However, the huge investments in teacher education—both financial and human, often seeking to bring about large-scale sustained improvements—have little to show for them (Popova et al., 2018). The returns are, at best, minimal and are mostly project/intervention dependent. The literature is littered with the failures of innumerable teacher education projects.

Is there another way to support teachers within government systems that is more cost-effective and sustainable, leads to implementation of what teachers learn, and improves students’ learning? The Power Teachers motivation-focused intervention, to be implemented in Uganda in 2022, seeks to provide another way. The intervention’s name, Power Teachers, reflects the focus of this intervention on teachers themselves and on putting power into their hands to bring about improved learning. It is informed by research, lessons learned, experience, and partnership.
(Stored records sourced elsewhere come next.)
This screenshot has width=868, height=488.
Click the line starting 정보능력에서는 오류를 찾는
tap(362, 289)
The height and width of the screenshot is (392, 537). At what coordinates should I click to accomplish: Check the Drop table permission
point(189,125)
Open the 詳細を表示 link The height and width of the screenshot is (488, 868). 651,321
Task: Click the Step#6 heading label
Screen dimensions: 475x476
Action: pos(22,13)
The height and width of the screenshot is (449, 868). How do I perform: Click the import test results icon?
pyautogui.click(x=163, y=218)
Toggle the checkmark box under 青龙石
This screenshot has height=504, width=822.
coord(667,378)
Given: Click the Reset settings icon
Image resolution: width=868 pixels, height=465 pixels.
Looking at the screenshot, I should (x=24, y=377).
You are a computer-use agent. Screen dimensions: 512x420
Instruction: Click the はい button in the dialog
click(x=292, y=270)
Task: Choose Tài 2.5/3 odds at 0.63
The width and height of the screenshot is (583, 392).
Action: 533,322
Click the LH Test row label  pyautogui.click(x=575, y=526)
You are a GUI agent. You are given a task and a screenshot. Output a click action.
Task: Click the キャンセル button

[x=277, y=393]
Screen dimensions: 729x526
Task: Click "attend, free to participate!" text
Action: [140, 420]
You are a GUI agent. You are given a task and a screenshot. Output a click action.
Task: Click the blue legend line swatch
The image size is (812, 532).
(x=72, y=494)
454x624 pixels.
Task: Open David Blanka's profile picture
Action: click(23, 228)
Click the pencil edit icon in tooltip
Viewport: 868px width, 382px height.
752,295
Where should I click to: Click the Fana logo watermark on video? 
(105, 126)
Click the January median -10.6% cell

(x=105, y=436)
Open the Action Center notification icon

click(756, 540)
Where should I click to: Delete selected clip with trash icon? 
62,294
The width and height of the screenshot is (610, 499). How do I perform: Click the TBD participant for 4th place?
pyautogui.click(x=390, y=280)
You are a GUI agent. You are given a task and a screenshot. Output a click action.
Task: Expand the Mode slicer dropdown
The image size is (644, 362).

It begins with the elephant in the classroom: teacher absenteeism.

The elephant in the classroom: Teacher absenteeism

Amidst all the business-as-usual strategies within the current education aid architecture (e.g., teacher professional development, development of policies and curricula, advocacy campaigns, capacity building, and commissioning research and think pieces) that seek to improve teacher capacity and children’s learning, is the elephant in the classroom: teacher absenteeism. We can devise more reforms, innovations, and business-as-usual interventions to improve quality and learning; however, if teachers are not in school—or when in school, not in class teaching—failure is inevitable. Teachers’ skills do nothing for learning unless teachers choose to apply them in the classroom (World Bank, 2018, p. 22).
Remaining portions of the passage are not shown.